Exercise prompt: A verbatim reproduction of every entry is the expected answer.

Start of Given information

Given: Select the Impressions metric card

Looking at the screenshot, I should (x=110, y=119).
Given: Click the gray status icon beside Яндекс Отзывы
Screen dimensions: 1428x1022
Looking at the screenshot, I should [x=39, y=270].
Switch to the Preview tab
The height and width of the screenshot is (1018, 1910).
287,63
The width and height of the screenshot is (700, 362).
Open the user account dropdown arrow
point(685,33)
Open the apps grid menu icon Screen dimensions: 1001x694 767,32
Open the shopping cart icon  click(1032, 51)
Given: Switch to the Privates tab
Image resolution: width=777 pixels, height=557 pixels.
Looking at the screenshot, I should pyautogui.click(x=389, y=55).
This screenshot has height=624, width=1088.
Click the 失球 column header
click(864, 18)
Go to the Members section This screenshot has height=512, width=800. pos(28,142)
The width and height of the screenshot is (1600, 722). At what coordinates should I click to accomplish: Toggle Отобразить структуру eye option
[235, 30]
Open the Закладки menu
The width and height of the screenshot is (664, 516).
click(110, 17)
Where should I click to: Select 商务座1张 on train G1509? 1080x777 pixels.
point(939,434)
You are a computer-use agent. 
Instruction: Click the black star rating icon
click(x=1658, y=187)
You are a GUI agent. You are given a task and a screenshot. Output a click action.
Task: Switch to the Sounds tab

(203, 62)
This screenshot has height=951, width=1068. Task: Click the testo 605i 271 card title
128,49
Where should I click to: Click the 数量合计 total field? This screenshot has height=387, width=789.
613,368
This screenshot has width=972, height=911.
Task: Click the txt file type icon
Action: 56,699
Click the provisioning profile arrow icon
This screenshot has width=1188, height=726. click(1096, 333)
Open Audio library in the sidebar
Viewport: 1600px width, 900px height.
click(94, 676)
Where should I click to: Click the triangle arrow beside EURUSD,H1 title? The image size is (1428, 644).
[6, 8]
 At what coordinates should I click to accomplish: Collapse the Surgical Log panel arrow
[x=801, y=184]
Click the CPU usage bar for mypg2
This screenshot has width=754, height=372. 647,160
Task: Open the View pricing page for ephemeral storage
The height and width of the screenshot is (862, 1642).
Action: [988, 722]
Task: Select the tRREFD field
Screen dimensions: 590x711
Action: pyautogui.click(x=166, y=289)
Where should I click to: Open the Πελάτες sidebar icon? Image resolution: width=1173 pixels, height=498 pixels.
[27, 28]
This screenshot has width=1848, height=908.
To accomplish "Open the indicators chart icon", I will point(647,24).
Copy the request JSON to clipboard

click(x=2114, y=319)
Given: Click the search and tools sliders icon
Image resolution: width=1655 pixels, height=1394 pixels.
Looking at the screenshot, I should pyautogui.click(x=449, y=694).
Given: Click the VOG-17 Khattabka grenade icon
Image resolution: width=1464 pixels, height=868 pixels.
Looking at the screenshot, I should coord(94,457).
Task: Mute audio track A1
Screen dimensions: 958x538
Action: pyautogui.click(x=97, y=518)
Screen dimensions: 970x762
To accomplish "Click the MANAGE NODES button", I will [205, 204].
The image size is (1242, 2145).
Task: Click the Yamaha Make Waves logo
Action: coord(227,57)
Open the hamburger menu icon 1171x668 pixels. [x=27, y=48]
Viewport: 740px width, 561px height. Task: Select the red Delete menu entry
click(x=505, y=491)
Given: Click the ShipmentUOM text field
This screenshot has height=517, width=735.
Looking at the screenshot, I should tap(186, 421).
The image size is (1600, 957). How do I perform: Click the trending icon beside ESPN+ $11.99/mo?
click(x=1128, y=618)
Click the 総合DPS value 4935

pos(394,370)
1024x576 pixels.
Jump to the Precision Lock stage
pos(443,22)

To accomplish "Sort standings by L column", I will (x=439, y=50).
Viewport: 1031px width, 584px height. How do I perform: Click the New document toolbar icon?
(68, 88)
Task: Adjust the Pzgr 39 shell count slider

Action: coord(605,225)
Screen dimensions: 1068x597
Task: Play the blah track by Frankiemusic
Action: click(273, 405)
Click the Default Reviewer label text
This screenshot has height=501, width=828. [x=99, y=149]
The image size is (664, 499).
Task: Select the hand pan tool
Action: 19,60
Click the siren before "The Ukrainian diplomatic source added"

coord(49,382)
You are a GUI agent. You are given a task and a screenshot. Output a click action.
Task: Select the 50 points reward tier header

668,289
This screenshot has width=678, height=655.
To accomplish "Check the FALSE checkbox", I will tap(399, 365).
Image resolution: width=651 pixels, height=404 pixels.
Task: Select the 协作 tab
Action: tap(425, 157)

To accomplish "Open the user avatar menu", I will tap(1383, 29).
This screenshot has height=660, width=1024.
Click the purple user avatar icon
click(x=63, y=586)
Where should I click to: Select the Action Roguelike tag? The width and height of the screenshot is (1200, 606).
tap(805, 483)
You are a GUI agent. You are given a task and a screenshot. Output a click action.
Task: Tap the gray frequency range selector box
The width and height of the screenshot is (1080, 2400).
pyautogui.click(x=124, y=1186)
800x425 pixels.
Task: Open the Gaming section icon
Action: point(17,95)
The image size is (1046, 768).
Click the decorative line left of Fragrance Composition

End of Given information

Answer below:
Given: Select the Impressions metric card

Looking at the screenshot, I should (x=110, y=119).
Given: Click the gray status icon beside Яндекс Отзывы
Screen dimensions: 1428x1022
Looking at the screenshot, I should [x=39, y=270].
Switch to the Preview tab
The height and width of the screenshot is (1018, 1910).
287,63
The width and height of the screenshot is (700, 362).
Open the user account dropdown arrow
point(685,33)
Open the apps grid menu icon Screen dimensions: 1001x694 767,32
Open the shopping cart icon  click(1032, 51)
Given: Switch to the Privates tab
Image resolution: width=777 pixels, height=557 pixels.
Looking at the screenshot, I should pyautogui.click(x=389, y=55).
This screenshot has height=624, width=1088.
Click the 失球 column header
click(864, 18)
Go to the Members section This screenshot has height=512, width=800. pos(28,142)
The width and height of the screenshot is (1600, 722). At what coordinates should I click to accomplish: Toggle Отобразить структуру eye option
[235, 30]
Open the Закладки menu
The width and height of the screenshot is (664, 516).
click(110, 17)
Where should I click to: Select 商务座1张 on train G1509? 1080x777 pixels.
point(939,434)
You are a computer-use agent. 
Instruction: Click the black star rating icon
click(x=1658, y=187)
You are a GUI agent. You are given a task and a screenshot. Output a click action.
Task: Switch to the Sounds tab

(203, 62)
This screenshot has height=951, width=1068. Task: Click the testo 605i 271 card title
128,49
Where should I click to: Click the 数量合计 total field? This screenshot has height=387, width=789.
613,368
This screenshot has width=972, height=911.
Task: Click the txt file type icon
Action: 56,699
Click the provisioning profile arrow icon
This screenshot has width=1188, height=726. click(1096, 333)
Open Audio library in the sidebar
Viewport: 1600px width, 900px height.
click(94, 676)
Where should I click to: Click the triangle arrow beside EURUSD,H1 title? The image size is (1428, 644).
[6, 8]
 At what coordinates should I click to accomplish: Collapse the Surgical Log panel arrow
[x=801, y=184]
Click the CPU usage bar for mypg2
This screenshot has width=754, height=372. 647,160
Task: Open the View pricing page for ephemeral storage
The height and width of the screenshot is (862, 1642).
Action: [988, 722]
Task: Select the tRREFD field
Screen dimensions: 590x711
Action: pyautogui.click(x=166, y=289)
Where should I click to: Open the Πελάτες sidebar icon? Image resolution: width=1173 pixels, height=498 pixels.
[27, 28]
This screenshot has width=1848, height=908.
To accomplish "Open the indicators chart icon", I will point(647,24).
Copy the request JSON to clipboard

click(x=2114, y=319)
Given: Click the search and tools sliders icon
Image resolution: width=1655 pixels, height=1394 pixels.
Looking at the screenshot, I should pyautogui.click(x=449, y=694).
Given: Click the VOG-17 Khattabka grenade icon
Image resolution: width=1464 pixels, height=868 pixels.
Looking at the screenshot, I should coord(94,457).
Task: Mute audio track A1
Screen dimensions: 958x538
Action: pyautogui.click(x=97, y=518)
Screen dimensions: 970x762
To accomplish "Click the MANAGE NODES button", I will [205, 204].
The image size is (1242, 2145).
Task: Click the Yamaha Make Waves logo
Action: coord(227,57)
Open the hamburger menu icon 1171x668 pixels. [x=27, y=48]
Viewport: 740px width, 561px height. Task: Select the red Delete menu entry
click(x=505, y=491)
Given: Click the ShipmentUOM text field
This screenshot has height=517, width=735.
Looking at the screenshot, I should tap(186, 421).
The image size is (1600, 957). How do I perform: Click the trending icon beside ESPN+ $11.99/mo?
click(x=1128, y=618)
Click the 総合DPS value 4935

pos(394,370)
1024x576 pixels.
Jump to the Precision Lock stage
pos(443,22)

To accomplish "Sort standings by L column", I will (x=439, y=50).
Viewport: 1031px width, 584px height. How do I perform: Click the New document toolbar icon?
(68, 88)
Task: Adjust the Pzgr 39 shell count slider

Action: coord(605,225)
Screen dimensions: 1068x597
Task: Play the blah track by Frankiemusic
Action: click(273, 405)
Click the Default Reviewer label text
This screenshot has height=501, width=828. [x=99, y=149]
The image size is (664, 499).
Task: Select the hand pan tool
Action: 19,60
Click the siren before "The Ukrainian diplomatic source added"

coord(49,382)
You are a GUI agent. You are given a task and a screenshot. Output a click action.
Task: Select the 50 points reward tier header

668,289
This screenshot has width=678, height=655.
To accomplish "Check the FALSE checkbox", I will tap(399, 365).
Image resolution: width=651 pixels, height=404 pixels.
Task: Select the 协作 tab
Action: tap(425, 157)

To accomplish "Open the user avatar menu", I will tap(1383, 29).
This screenshot has height=660, width=1024.
Click the purple user avatar icon
click(x=63, y=586)
Where should I click to: Select the Action Roguelike tag? The width and height of the screenshot is (1200, 606).
tap(805, 483)
You are a GUI agent. You are given a task and a screenshot. Output a click action.
Task: Tap the gray frequency range selector box
The width and height of the screenshot is (1080, 2400).
pyautogui.click(x=124, y=1186)
800x425 pixels.
Task: Open the Gaming section icon
Action: point(17,95)
The image size is (1046, 768).
Click the decorative line left of Fragrance Composition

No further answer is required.